Essen. . Der Sicherheitszaun um den Buchenwald im Kamptal in Schönebeck wird vorerst nicht gebaut. Das bestätigte der städtische Grün und Gruga-Betrieb. Ein aktuelles Grundsatzurteil des Bundesgerichtshof stellt die Notwendigkeit der 90 000-Euro-Investition stark in Frage.
Vor Gericht und auf hoher See sind wir in Gottes Hand. Künftig auch wieder im Wald, möchte man hinzufügen. Der VI. Zivilsenat des Bundesgerichtshofs in Karlsruhe jedenfalls urteilte Anfang dieses Monats, dass die Benutzung des Waldes auf eigene Gefahr geschieht. „Dem Waldbesitzer, der das Betreten des Waldes dulden muss, sollen dadurch keine besonderen Sorgfalts- und Verkehrssicherungspflichten erwachsen. Er haftet deshalb nicht für waldtypische Gefahren“, heißt es weiter.
Die Gefahr eines Astabbruchs sei grundsätzlich „eine waldtypische Gefahr“. (Az. VI ZR 311/11) Damit kassierte der BGH ein bundesweit beachtetes Urteil des Saarbrücker Oberlandesgerichtes vom November 2011 wieder ein, das einer Spaziergängerin, die im Wald unvermittelt von einem Eichenast getroffen und schwer verletzt worden war, Schmerzensgeld zugesprochen hatte – und das beinahe bis hinein ins wunderschöne Schönebecker Kamptal fatal gewirkt hätte.
Kosten von 90.000 Euro
Denn die Saarbrücker OLG-Richter hatten die waldtypischen Gefahren gänzlich anders beurteilt. Deshalb sah die Stadt Essen im Frühjahr nach reiflicher juristischer Prüfung keine andere Möglichkeit, als der Politik einen gut 90.000 Euro teuren, rund 540 Meter langen, mindestens zwei Meter hohen, stabilen Schutzzaun für das kleine Buchenwäldchen im Kamptal vorzuschlagen. Die Stadt sei hier in der Verkehrssicherungspflicht, die Kommune hafte für den Schaden, unabhängig davon, ob Schilder auf die Gefahr hinweisen, argumentierte Grün und Gruga. Denn gerade diese 40 Buchen neigten zum plötzlichen Astbruch, gefährdeten damit Spaziergänger, spielende Kinder, Dirtbiker.

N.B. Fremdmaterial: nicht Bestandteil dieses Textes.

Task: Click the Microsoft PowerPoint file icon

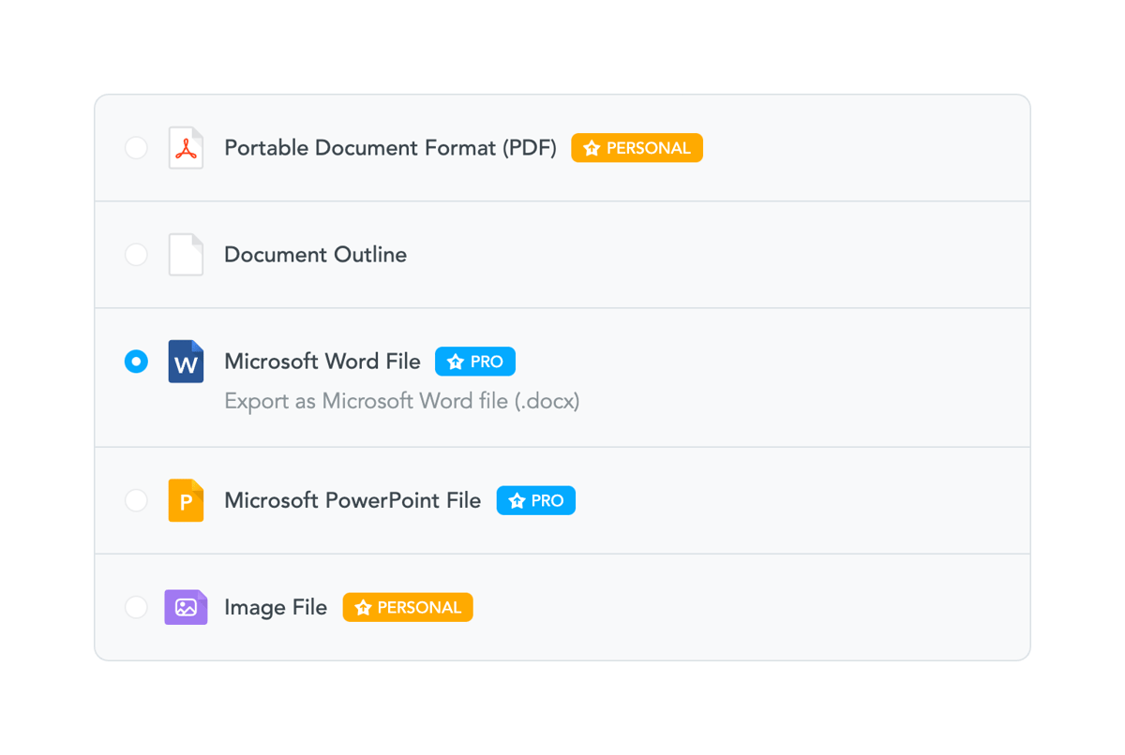Action: pos(186,500)
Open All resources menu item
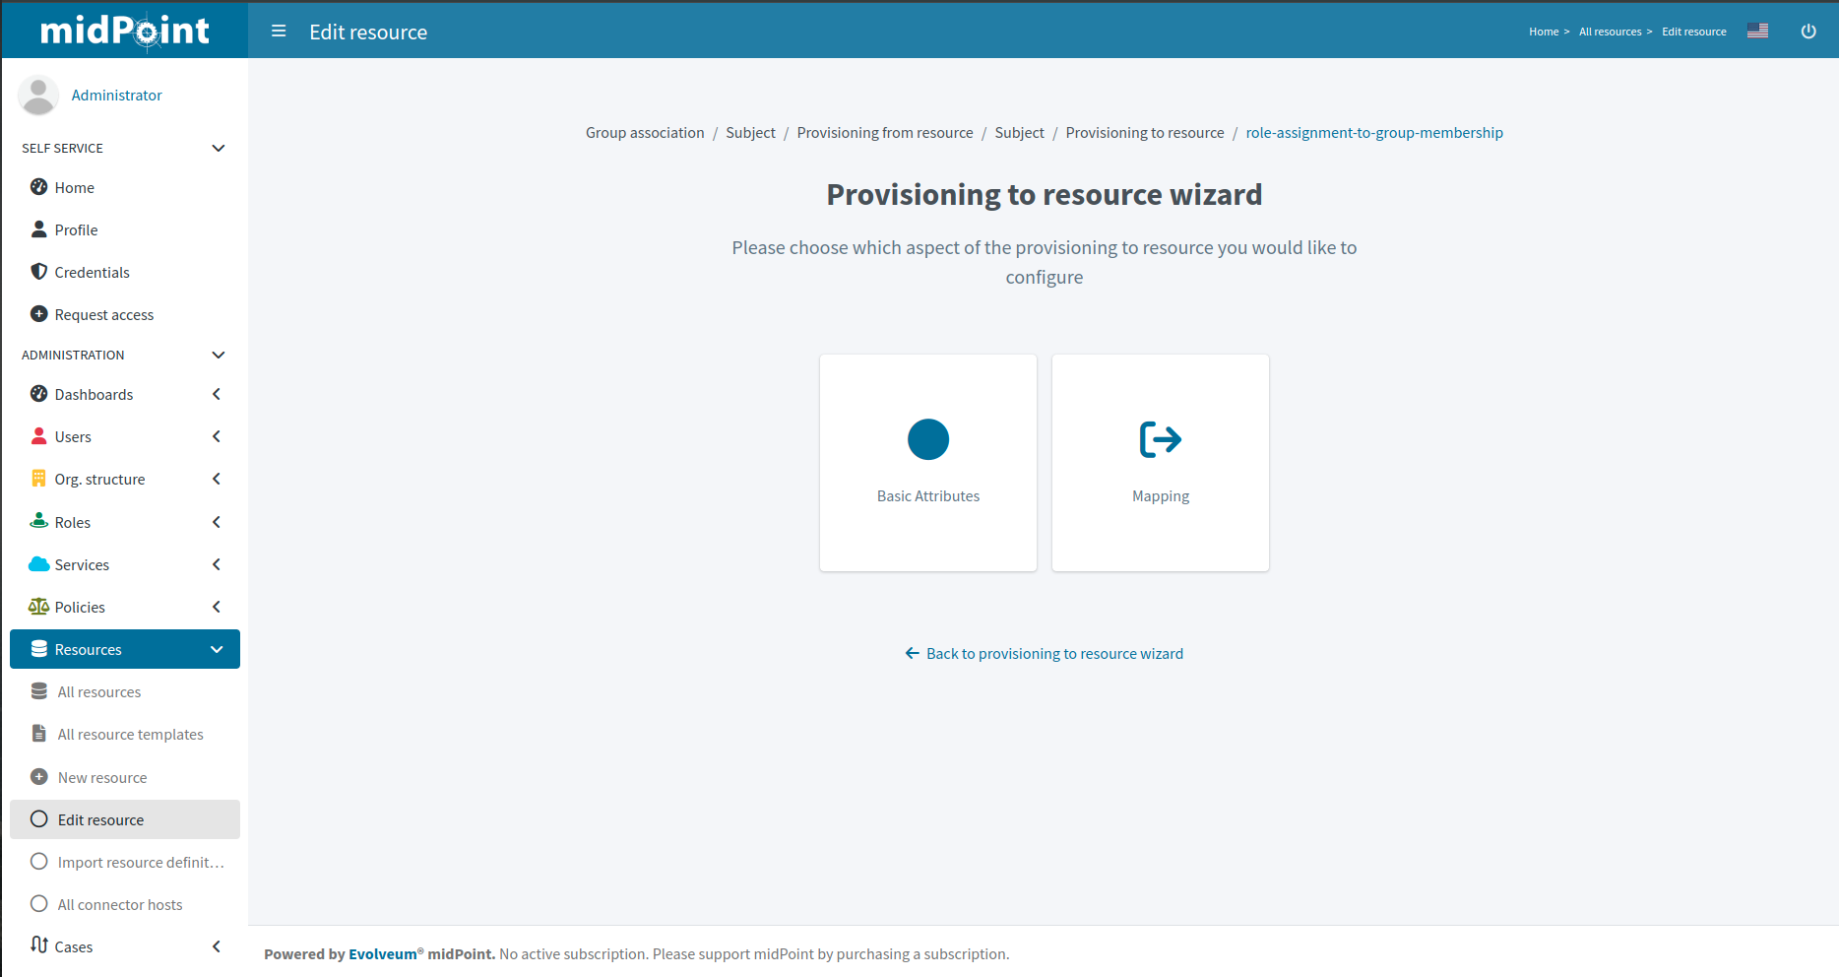This screenshot has width=1839, height=977. point(99,692)
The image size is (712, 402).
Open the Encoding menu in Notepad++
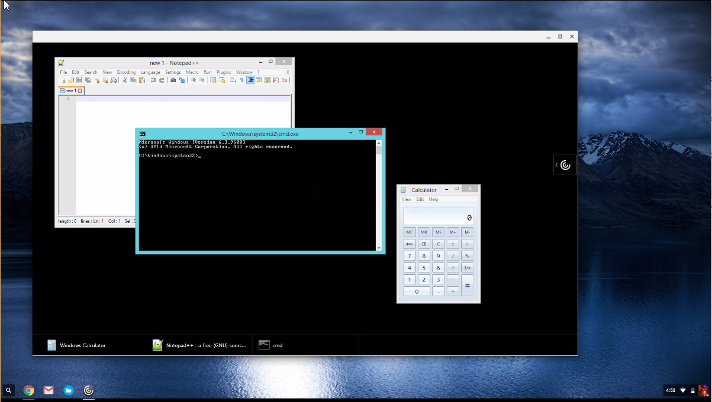126,72
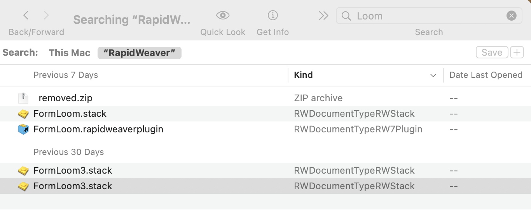Select the "RapidWeaver" search scope

[140, 53]
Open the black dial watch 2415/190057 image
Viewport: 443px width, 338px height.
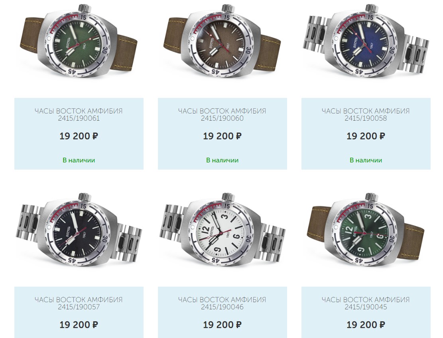[79, 230]

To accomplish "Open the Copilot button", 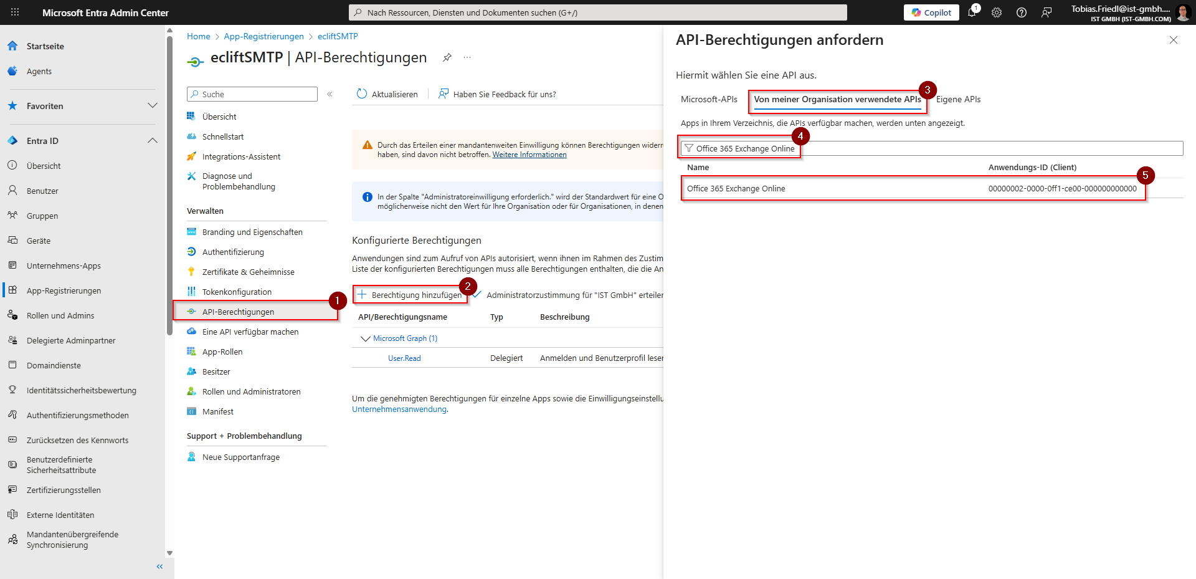I will pos(931,12).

Und jetzt? „Wir haben erst einmal alle Ausschreibungen und Aufträge gestoppt, es wird im Buchenwäldchen kein Zaun gezogen, bevor wir die neue rechtliche Lage nicht intensiv geprüft haben“, erklärte Essens Umweltdezernentin Simone Raskob. Der „Baustopp“ gelte im übrigen auch für die geplanten Grundstückskäufe am Zaunrand. Das allein hätte rund 60.000 Euro ausgemacht. Geld, das dem Naturschutzfond der Stadt erhalten bleibt und nun andernorts im Grünbereich für sinnvollere Sonderprojekte eingesetzt werden kann.
Sorge um Zukunft der Buchen
Wann die neue Beurteilung waldtypischer Gefahren seitens des Rechtsamtes vorliegen wird, dazu gab es gestern im Rathaus nur Schulterzucken: Karlsruhe hat der Stadt in einem kurzen Fax lediglich mitgeteilt, dass es über die Presseerklärung hinaus „keine weiteren verfügbaren Informationen“ gibt: „Wann die Entscheidung genau fertig gestellt sein wird, lässt sich leider nicht sagen.“ Von weiteren An- oder Rückfragen sei abzusehen, bis die schriftliche Begründung vorliege. Ob die Stadt also auf den Zaunbau tatsächlich verzichten kann, steht zwar noch nicht endgültig fest, „aber danach sieht es doch sehr aus“, meint jedenfalls der Schönebecker CDU-Ortsverbandsvorsitzende Klaus Diekmann. „Ehrlich, das Urteil hat mich vom Stuhl gehauen. Aber wenn es so ist, werde ich auch ganz klar sagen, dass wir keinen Zaun bauen. Da stehen wir zu unserer Verantwortung.“
Immerhin hatte Diekmann den Zaun auf zwei Bürgerversammlungen vehement verteidigt, auch um den Schutz des im Ruhrgebiet einzigartigen Naturraums in der Schönebecker Schweiz sicherzustellen. Eine Gutachterin und die städtischen Waldexperten hatten darauf immer wieder hingewiesen: „Sonst wird der Buchenbestand im Kamptal nicht zu retten sein.“ Dass der Zaun aber vor allem uneinsichtige Dirtbiker oder Spaziergänger vor den bedrohten Buchen schützen sollte, hatte Diekmann wie viele in Schönebeck am gesunden Menschenverstand verzweifeln lassen.
Schutz muss auf anderem Weg gewährleistet werden
Allerdings auch an der richterlichen Urteilsfindung in Saarbrücken: „Das BGH-Urteil jedenfalls ist mehr als nachvollziehbar, und ich bin froh, dass die Richter ein realitätsnahes Urteil getroffen haben“, kommt auch Rolf Fliß, umweltpolitischer Sprecher der Grünen, zu einem neuen Lagebild: „Natürlich wird der Zaun jetzt erstmal nicht gebaut. Die Beschlüsse werden wir alle wieder einkassieren und sobald die Rechtslage klar ist, neu nachdenken und entscheiden.“ Bereits auf der nächsten Sitzung des zuständigen Umweltausschusses am 6. November will Fliß das Thema ansprechen.
Der Schutz des Buchenwäldchens, da sind sich alle einig, müsse nun eben wieder auf klassischem Wege erfolgen: durch Schilder, Hecken, verstärkte Kontrollen. Und letztendlich müsse natürlich jeder selber entscheiden, ob er sich den „waldtypischen Gefahren“ aussetzt. Wie das eben so ist, im Wald, vor Gericht und auf hoher See.